I wasted a lot of time not knowing about Aperol spritzes, but I like to think I've made up for it since. Part of the appeal is when you order an aperitivo in Italy (like an Aperol or Campari spritz, but even a glass of prosecco, etc.) it comes with a selection of treats. There is a kind of delight in seeing that tray of spritzes arrive and wondering what else is on that tray? Because it could be anything—little tuna sandwiches, cut up pistachio cornetto, something you've never seen before.

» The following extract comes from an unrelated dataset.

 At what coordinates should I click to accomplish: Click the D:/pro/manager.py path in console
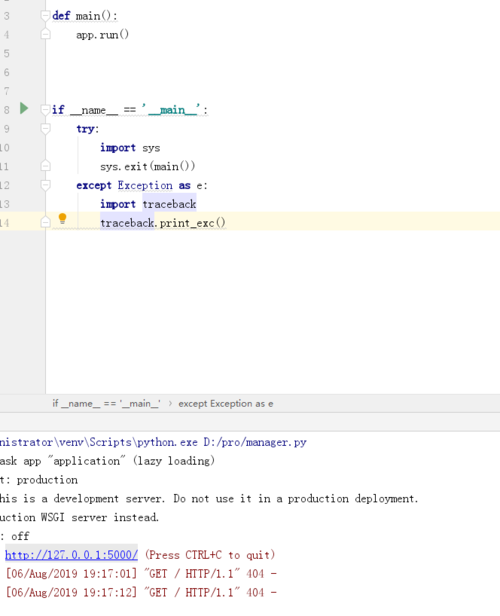255,442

Whatever surprises come with an Aperol spritz, it's a sure statement that there's just nothing like a golden day edging towards evening, an array of salty snacks, voluble conversation, and a glass full of sunset-hued bliss.
And it turns out, Aperol spritzes are taking the world by storm, if this New York Times article is any indication.

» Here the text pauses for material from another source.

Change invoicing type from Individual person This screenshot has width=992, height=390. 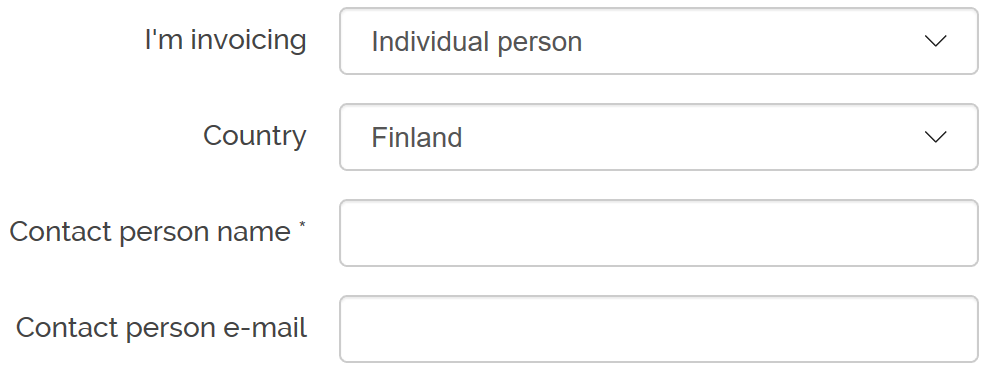[x=659, y=41]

Spritz parties are one way that we keep Italy alive while on American soil, as the flavors, the effortless fun, and companionship all recall what we love about la dolce vita. It's an easy celebration, you can pick up most or all of the fixings. And ask your friends to bring a dish to share, for a table full of treats. It'll be mostly snacking foods, but that really adds up to dinner.
There's lots of room for latitude here, but the mainstays of the snacks that go with Aperol spritzes are potato chips, olives, and peanuts. You know, salty things that mellow out the bitter-orange edge of the spritz, making it particularly refreshing. If I can find taralli, those round breadstick-like crackers often flecked with fennels seeds, I get them, as they are also ubiquitous Aperol spritz sides.
The one thing I like to actually cook for my spritz parties is focaccia pizza. I bake it mid-afternoon and it easily keeps. With one batch of dough, I can make several flavors of pizza, adding to the zest of the evening. My current fave based on the forno's offerings during our recent trip home to Spello is focaccia pizza with zucchini flowers. They also had one with guanciale, but I've found that hard to source in Charlottesville. I can usually bum some zucchini flowers off of a friend who has them growing in their yard. What it took me some time to realize is that there are two types of zucchini flowers, those that form on the end of the zucchini fruit (gardeners are understandably loath to spare these) and those that form on the ends of nothing, just flowers with long stems. Those your friends may not know they can comfortably share with you as it won't impact the plant. Pro-tip: "Volunteer" squash plants, that is ones that grow from discarded zucchini or pumpkin, are sterile. They have only flowers, no fruiting bodies. This is me, advocating for lazy gardening. Just chuck your zucchini somewhere in your yard and see if you get lots of flowers the next year.
If you are feeling super-motivated, you can also make hard boiled eggs with a bit of anchovy (or slices of buttered bread with a slice of hard boiled egg and that bit of anchovy or sliver of olive). Or prosciutto wrapped melon. Or a salumi and cheese platter with grapes. Or a salad of fresh mozzarella and basil and olive oil. Or cubes of frittata. Or you could recreate a dish you enjoyed on your last trip to Italy. This can double as a conversation starter.
Aperol Tip: Next time you are going through duty-free, nab some Aperol. A one liter bottle is half the price that 750ml is here in Virginia. We're kicking ourselves for not loading up, but honestly we always assumed that duty free was a robust scam.
So next time you are wondering what to do on the weekend, feel free to take the photo I have at the top of this post and use it to create an instant email party invitation. And please, share your experiences and ideas for how to celebrate summer, Aperol spritz style!
Pour prosecco and Aperol (3 to 1 proportions) into a glass of ice. Stir, add a splash of soda water if desired. Drop in a thin slice of orange.